In the previous post we looked at Chun Kwang Young's works made with paper taken from discarded second-hand books. Japanese pioneering art collective Dumb Type moved instead from an 1850s geography textbook to create the installation "2022" at the Japan Pavilion at the 59th International Art Exhibition in Venice.
Founded in 1984, the interdisciplinary collective Dumb Type is active in a variety of fields, including art, computer programming and music, and creates installations, performances and videos. Their works address a variety of social issues, including gender, race, AIDS, technology and information society.
They are known for an open-ended style with no fixed directors, but a changing roster of members participating in each new production. This year, for example, the collective has added a new member, Japanese composer and pianist Ryuichi Sakamoto.
For the Biennale the collective stripped bare the pavilion and covered with a layer of glass the hole that was opened in the floor for the installation at the 57th Venice Biennale.
The space is bare, but, along the perimeter of the structure, there are a revolving mirror system, laser devices, revolving parametric speakers and loudspeakers. The mirrors rotate at high speed, reflecting lasers that project text onto the surrounding walls.
All the texts, taken from a geography book from the 1800s, pose simple yet universal questions. Field recordings (by Sakamoto) of voices reading the texts are emitted from rotating parametric speakers, so that the space is permeated by laser beams and sounds. The center of the room is instead empty, to symbolise a place that doesn't exist or that could exist anywhere.
Visitors are invited to enter the pavilion and consider the world we live in, a universe made of post-truths and liminal spaces, at times overcrowded, at others extremely solitary and empty.

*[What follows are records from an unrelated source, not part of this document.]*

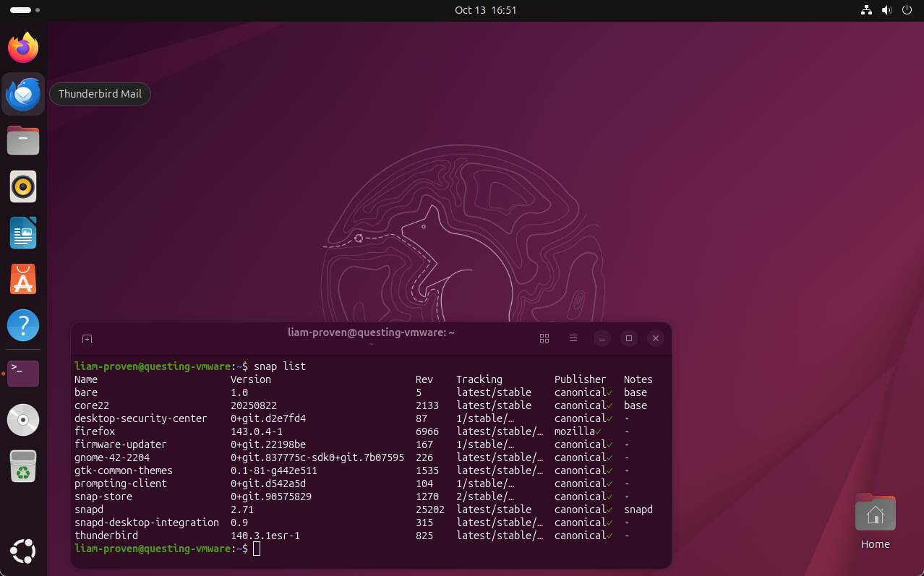
Task: Show the terminal tab overview grid
Action: 544,338
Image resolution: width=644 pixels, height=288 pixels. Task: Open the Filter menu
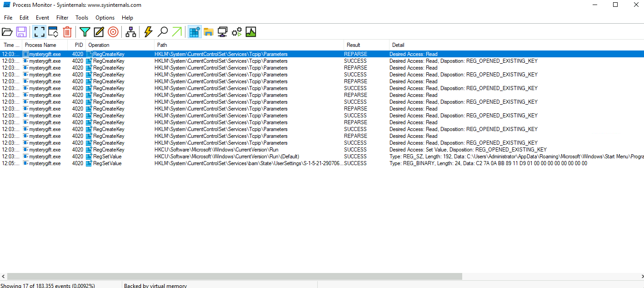click(62, 18)
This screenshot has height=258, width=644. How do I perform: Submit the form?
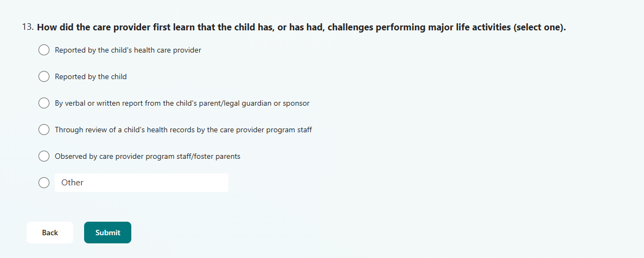107,233
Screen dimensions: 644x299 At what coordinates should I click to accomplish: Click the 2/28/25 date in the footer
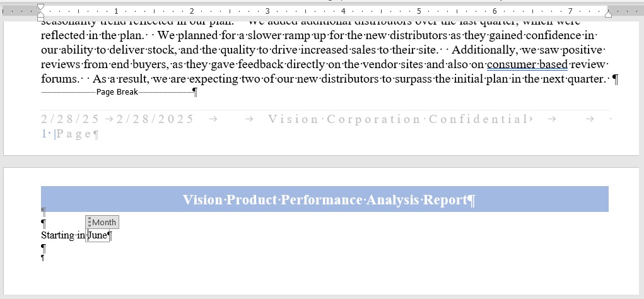click(x=70, y=119)
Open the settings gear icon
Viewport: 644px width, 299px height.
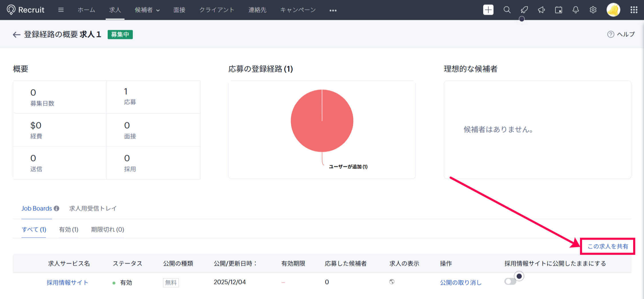pos(593,10)
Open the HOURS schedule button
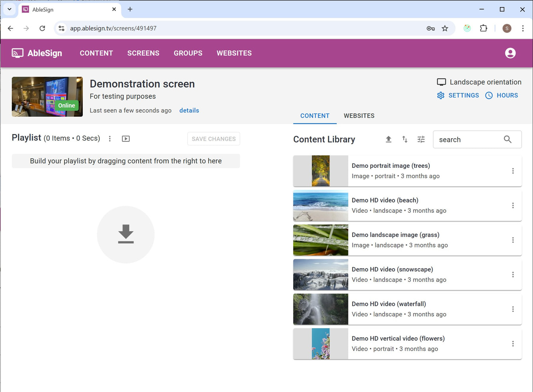Screen dimensions: 533x392 click(501, 95)
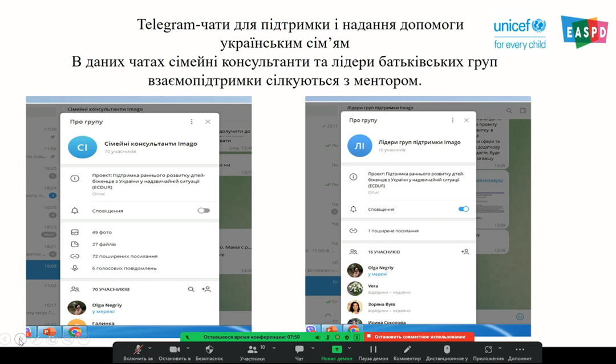This screenshot has height=364, width=616.
Task: Start a new share with green arrow
Action: (x=337, y=350)
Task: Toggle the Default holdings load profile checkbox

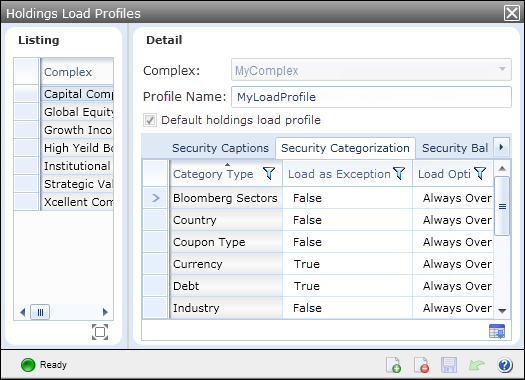Action: tap(150, 120)
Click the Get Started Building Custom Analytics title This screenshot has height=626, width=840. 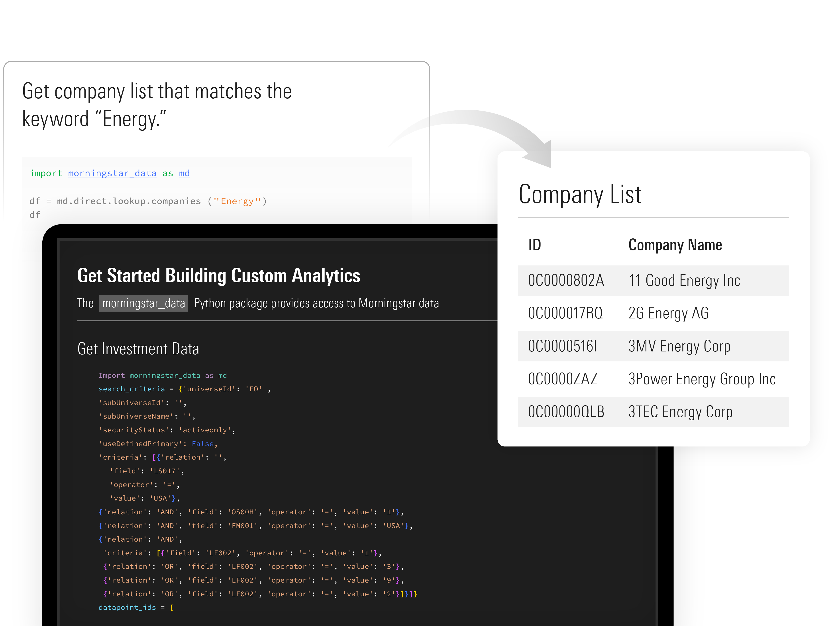(218, 275)
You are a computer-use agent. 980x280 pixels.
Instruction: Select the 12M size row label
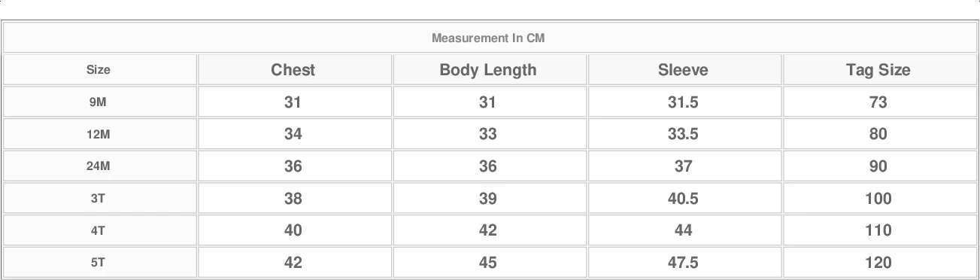[99, 135]
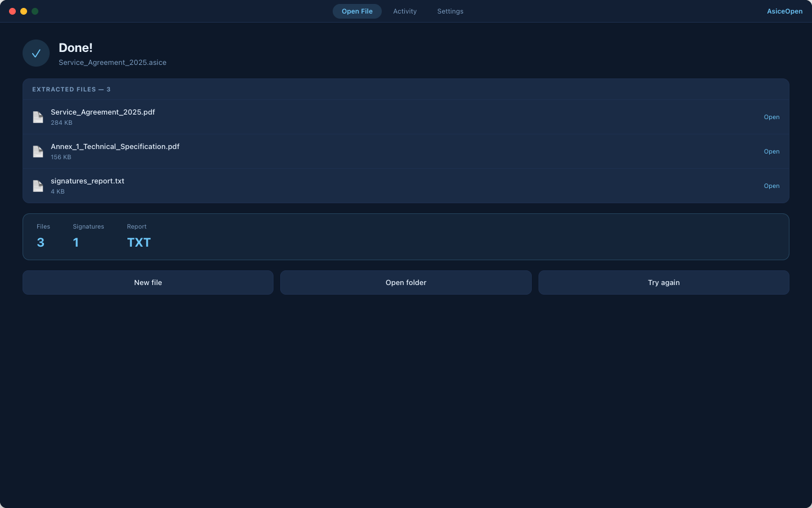The width and height of the screenshot is (812, 508).
Task: Click the Open folder button
Action: pyautogui.click(x=405, y=282)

While the installation may be considered by those art fans who prefer more visually stimulating spaces as too minimal, the idea here is to offer a quiet space where visitors can ponder about how humans communicate with each other (the laser beams and the recorded voices seem to bounce from one wall to the other, continuously reaching out and expanding) and perceive the world, while considering wider key issues such as climate change, the power of the Internet and of social media and the impact that the Covid-19 pandemic had on our lives.